=== Work order 1 ===
In the mentor profile, what is Sam Schindler's position at PCA&D?
=== Work order 2 ===
Retype the part of the mentor profile starting at "Monday Mentors: Meet" and ending at "assistance they need.".
=== Work order 3 ===
Decide whether each statement agrees with the mentor profile, answering yes or no and quoting the words that settle it: (a) Schindler believes the position came about organically. (b) Schindler was in his second year of teaching FVC when he began teaching more sections of students. (c) Administrators chose to create a new position within the school administration.

Monday Mentors: Meet Sam Schindler, Academic Bridge Mentor
Monday, October 30th, 2023
Making the leap from high school to college doesn’t always go smoothly: and when a student needs help, they may not know where to turn for resources that will get them the assistance they need.
At PCA&D, Sam Schindler makes sure that gap in knowledge is eliminated in his position as Academic Bridge Mentor. That means he works with students to help them find resources by first helping them determine what help they actually need — and then setting them on the path to success.
Can you share a little background of how this position came to be?
Sam Schindler: I think this position came about organically. During my third year of teaching FVC at PCA&D, I began teaching a larger number of sections of students and in so doing began to become familiar with the majority of (first-year) Foundation students. I try to build personal relationships with all of my students in order to learn how to best build each one’s unique skill set within the realm of Verbal Communications. As a result, I get to know them fairly well and in turn they come to know and trust me (To my mind, this is the foundation of effective pedagogy). As it happened, they began to share some of the obstacles that hindered them from consistent academic success. The list was varied and I tried to help where I could. Administrators took note of this and chose to create a new position within the school administration that would, in an official capacity with corresponding resources, meet the wide range of needs that Foundation students have as they navigate their first year of college, which is often their first experience living away from home.

=== Dataset content ===
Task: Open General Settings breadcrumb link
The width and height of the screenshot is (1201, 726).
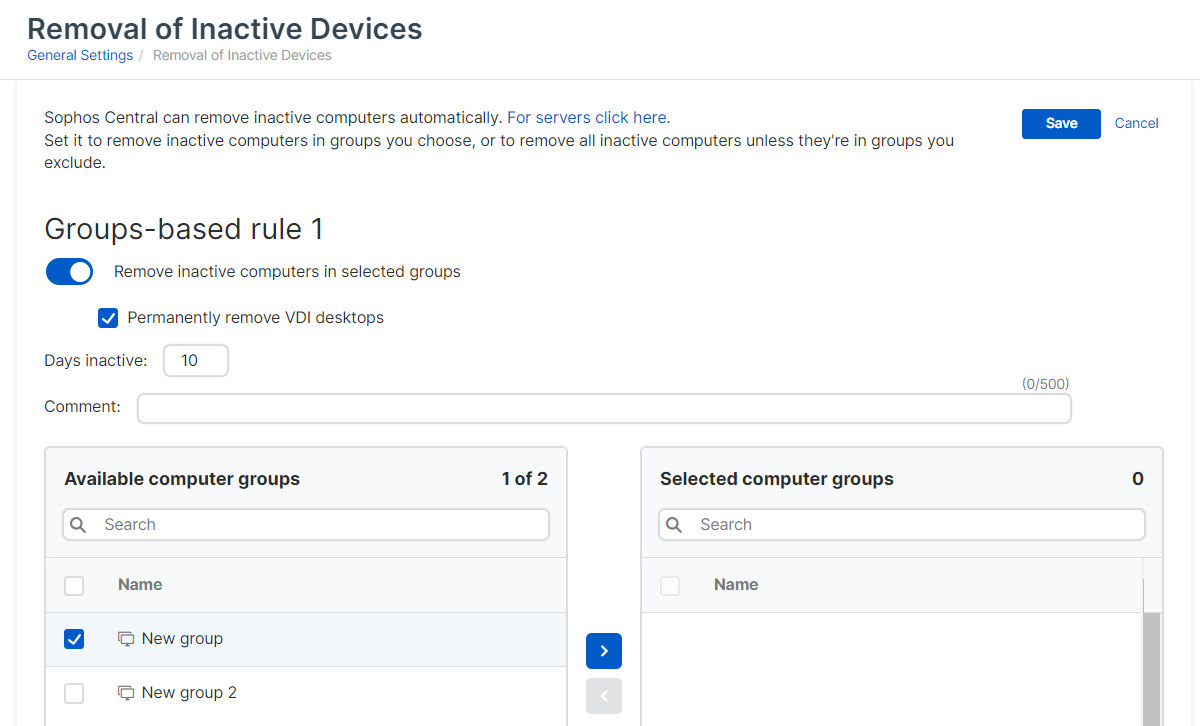Action: click(x=80, y=56)
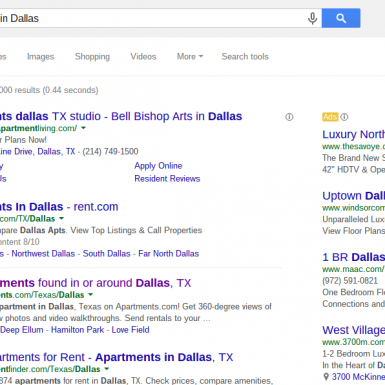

=== Answer box 1 ===
Academic Bridge Mentor

=== Answer box 2 ===
Monday Mentors: Meet Sam Schindler, Academic Bridge Mentor
Monday, October 30th, 2023
Making the leap from high school to college doesn’t always go smoothly: and when a student needs help, they may not know where to turn for resources that will get them the assistance they need.

=== Answer box 3 ===
(a) Yes: "I think this position came about organically."
(b) No: "During my third year of teaching FVC at PCA&D, I began teaching a larger number of sections of students"
(c) Yes: "Administrators took note of this and chose to create a new position within the school administration"